USA Technologies Inc., of Malvern, faces the same problem as any number of local biotech and software firms: It has an attractive product that it hasn't been able to sell at a profitable price, so far.

Tough place for a public company to be, especially in a recession.

Can these firms stay independent long enough to start making money and become fixtures in corporate Philadelphia? Or will the products they worked for years to build end up enriching big corporate owners who buy the firms?

USA sells systems that make it possible to use Visa or MasterCard at vending machines. The company has been working on the systems, signing up customers, and losing money, for 10 years, say analysts Thomas McCrohan and Leonard DeProspo at Janney Capital Markets.

Its product, the ePort card reader, "makes sense," but "profits have been hard to come by," McCrohan wrote yesterday in a report to clients.

The industry is in a funk. As vending-machine prices rise above $1 an item, and people carry less change, sales have slowed. U.S. vending sales fell 5 percent last year, to $22 billion, the analysts wrote, citing data from Automatic Merchandiser.

ePort looks like a solution. Machine suppliers and operators would love to see more card readers. First Data, MasterCard, Visa, Aramark, Coca-Cola and Pepsi have all agreed to use USA machines.

The company has raised $48 million from stock sales since 2005, and it "remains virtually debt free." It already is the sixth-largest manufacturer of U.S. point-of-sale terminals (although that's not as big as it sounds: the top three, VeriFone, Ingenico, and Hypercom control more than 95 percent of the U.S. market and 70 percent worldwide).

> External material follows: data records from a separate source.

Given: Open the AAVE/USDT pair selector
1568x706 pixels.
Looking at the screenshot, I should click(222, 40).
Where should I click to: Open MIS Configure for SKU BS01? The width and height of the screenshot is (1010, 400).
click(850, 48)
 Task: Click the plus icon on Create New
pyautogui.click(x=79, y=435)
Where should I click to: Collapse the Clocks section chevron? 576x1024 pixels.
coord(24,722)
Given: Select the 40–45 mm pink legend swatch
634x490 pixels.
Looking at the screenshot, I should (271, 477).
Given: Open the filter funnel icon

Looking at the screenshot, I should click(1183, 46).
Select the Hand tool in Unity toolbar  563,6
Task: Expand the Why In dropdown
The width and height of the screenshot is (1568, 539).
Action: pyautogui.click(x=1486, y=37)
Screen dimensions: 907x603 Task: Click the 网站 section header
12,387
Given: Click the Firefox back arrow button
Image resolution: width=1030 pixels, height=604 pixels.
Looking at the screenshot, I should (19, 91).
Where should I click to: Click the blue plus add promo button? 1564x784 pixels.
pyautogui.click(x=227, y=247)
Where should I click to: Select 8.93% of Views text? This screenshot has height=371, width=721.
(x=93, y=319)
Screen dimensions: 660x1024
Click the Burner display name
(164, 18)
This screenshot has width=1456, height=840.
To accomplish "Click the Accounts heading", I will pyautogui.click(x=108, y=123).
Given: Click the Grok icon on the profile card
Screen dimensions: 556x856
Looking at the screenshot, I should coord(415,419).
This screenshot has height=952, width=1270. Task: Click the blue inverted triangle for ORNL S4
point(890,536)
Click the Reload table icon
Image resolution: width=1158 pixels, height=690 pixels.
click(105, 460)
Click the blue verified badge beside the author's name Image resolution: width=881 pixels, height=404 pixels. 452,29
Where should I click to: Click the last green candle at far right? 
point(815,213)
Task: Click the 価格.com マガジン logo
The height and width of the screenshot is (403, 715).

So USA shares are in the basement, despite the company's projections that it will be profitable by late next year. Rebel shareholders are trying to unseat founder George R. Jensen's allies on his board, as my colleague Mike Armstrong reported recently.

What's the problem? Vending-machine operators make just pennies on every sale and "weren't willing to purchase these devices [the card readers] for $500 per device or more," DeProspo told me.

The company has lately made newer, smaller versions available at $329, or a limited-service model for $199, plus $10 a month, plus per-purchase fees.

Makes sense, McCrohan says, for public laundries and other relatively large coin-machine purchases. But so far there are only around 65,000 card readers at eight million U.S. vending machines.

Instead of building up its workforce, USA has been cutting staff. "They recently laid off 20 percent of their employees and are now operating with 43," says DeProspo.

Janney says it is "neutral" on the stock, "because we believe it will be difficult for the company to accelerate the pace of growth to the rate necessary to create positive operating income."

Free the passengers!

When the U.S. Senate delayed voting on whether to make airlines release trapped passengers after they have spent three hours waiting to take off, President Obama's administration acted.

As of April, a new U.S. Department of Transportation rule "prohibits U.S. airlines operating domestic flights from permitting an aircraft to remain on the tarmac for more than three hours without deplaning passengers" and forces airlines to give trapped passengers food, water and restrooms after two hours, Transportation Secretary Ray LaHood said.

He added, through a spokesman, that his rule goes further than the Senate proposals.

Even under LaHood's rule, air-traffic controllers or ground security can still order passengers kept on planes longer. Airlines on overseas flights get to set their own rules.

The rule follows what the Department of Transportation calls "a series of incidents in which passengers were stranded on the ground aboard aircraft for lengthy periods, and also in response to the high incidence of flight delays and other consumer problems." For instance, the department recently fined Continental Airlines, ExpressJet Airlines and Mesaba Airlines a total of $175,000 for their roles in a nearly six-hour ground delay in Rochester, Minn.

LaHood also told airlines to reschedule "chronically delayed flights," which is how Mussolini got Italian trains to run on time. Read the rules at www.regulations.gov, and search for DOT-OST-2007-0022.